As our gaze reached the far side of the bridge another replica appeared in the statue of Christ which tops the hillside opposite, smaller and less famous than its Rio counterpart.

As we circled back towards Rossio Square we stopped at a small opening underneath some steps alongside Rossio train station.

The cause was an alcoholic tipple by the name of Ginginha, a cherry liqueur, which for a few more cents can be served in a mini chocolate cup that can be devoured after your two shots of the drink. We loved it and if we had the time we would have gone back for more.


The region of Baixa is notable for its grid like street system unlike any other area if Lisbon.

Following an earthquake at 9 am on 1st November 1755 that registered as a nine on the Richter scale and lasted nine minutes (spooky) much of the city was destroyed.

The area of Baixa was rebuilt following the American model and today the area is home to the city's main retail area and it seems to lack the same atmosphere as other regions of Lisbon.

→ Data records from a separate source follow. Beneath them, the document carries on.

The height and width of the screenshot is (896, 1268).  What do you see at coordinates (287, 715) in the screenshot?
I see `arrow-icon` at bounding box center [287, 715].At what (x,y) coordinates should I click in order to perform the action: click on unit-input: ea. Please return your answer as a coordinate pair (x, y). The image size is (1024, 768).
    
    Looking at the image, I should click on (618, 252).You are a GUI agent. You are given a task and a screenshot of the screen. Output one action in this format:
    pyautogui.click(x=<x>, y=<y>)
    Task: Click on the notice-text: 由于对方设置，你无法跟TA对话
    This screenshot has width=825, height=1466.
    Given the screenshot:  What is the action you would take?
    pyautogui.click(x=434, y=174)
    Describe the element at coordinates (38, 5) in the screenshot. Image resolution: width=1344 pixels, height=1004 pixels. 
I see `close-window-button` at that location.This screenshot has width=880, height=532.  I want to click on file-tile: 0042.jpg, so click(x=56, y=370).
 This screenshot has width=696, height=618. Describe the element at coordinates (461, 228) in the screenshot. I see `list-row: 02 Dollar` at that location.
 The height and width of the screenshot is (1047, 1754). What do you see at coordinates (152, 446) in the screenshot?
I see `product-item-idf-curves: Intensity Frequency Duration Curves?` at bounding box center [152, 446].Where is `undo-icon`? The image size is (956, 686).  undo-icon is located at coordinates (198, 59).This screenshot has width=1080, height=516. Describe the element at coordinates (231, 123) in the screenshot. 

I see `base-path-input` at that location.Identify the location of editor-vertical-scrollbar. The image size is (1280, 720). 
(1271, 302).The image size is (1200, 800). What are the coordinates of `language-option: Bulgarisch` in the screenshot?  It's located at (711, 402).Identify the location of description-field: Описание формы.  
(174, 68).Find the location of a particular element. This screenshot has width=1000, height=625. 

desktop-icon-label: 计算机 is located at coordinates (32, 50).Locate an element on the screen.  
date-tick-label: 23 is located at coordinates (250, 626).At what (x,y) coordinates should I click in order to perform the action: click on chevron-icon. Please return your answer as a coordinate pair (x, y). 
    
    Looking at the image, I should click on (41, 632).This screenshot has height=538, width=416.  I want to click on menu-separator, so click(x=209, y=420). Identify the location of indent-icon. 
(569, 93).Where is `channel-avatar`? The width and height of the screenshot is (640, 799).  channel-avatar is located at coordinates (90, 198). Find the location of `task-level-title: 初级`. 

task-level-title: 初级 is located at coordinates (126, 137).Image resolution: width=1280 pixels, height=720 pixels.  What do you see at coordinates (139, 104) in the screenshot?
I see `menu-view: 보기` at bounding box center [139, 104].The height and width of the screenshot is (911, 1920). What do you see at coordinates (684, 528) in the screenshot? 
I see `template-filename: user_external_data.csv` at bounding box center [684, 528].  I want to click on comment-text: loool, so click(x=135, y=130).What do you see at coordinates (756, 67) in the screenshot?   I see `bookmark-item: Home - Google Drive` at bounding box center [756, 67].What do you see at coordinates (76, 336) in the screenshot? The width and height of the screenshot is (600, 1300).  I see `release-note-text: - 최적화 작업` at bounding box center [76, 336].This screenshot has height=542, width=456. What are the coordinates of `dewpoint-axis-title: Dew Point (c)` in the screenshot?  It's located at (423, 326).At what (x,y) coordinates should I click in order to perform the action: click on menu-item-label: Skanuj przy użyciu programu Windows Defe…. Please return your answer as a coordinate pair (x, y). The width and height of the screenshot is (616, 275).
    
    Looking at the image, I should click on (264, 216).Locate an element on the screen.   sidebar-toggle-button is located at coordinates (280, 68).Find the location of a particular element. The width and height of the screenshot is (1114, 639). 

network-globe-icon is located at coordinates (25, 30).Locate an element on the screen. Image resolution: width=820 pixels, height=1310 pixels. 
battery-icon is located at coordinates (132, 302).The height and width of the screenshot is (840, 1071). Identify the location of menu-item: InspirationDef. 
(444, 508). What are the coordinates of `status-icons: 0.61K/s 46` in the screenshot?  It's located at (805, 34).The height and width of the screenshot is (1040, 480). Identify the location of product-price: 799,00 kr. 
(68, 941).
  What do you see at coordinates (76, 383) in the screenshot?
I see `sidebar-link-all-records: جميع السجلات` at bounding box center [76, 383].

We walked along the Main Street, Rua Augusta where lunch goers sipped lattes in several of the cafes that run through the middle of the pedestrianised road.

The street concludes in one of Europe's largest squares, Praco do Comercia , where it meets the river. The square was largely empty except for a statue of King Jose I and with that our three hour tour was over.

Wine Tasting - More Freebies in Lisbon

As we said goodbye to Simone, our excellent guide, she pointed out a free wine tasting session in a building off the square. Needless to say we weren't going to pass up the opportunity to try some Portuguese wine and continue our theme of free things to do in Lisbon.

Free Lisbon Walking Tour is operated by Pancho Tours every day from 11am at Rossio Square next to the fountain on the side of the theatre. Tours also run on Friday, Saturday and Sunday at 6pm.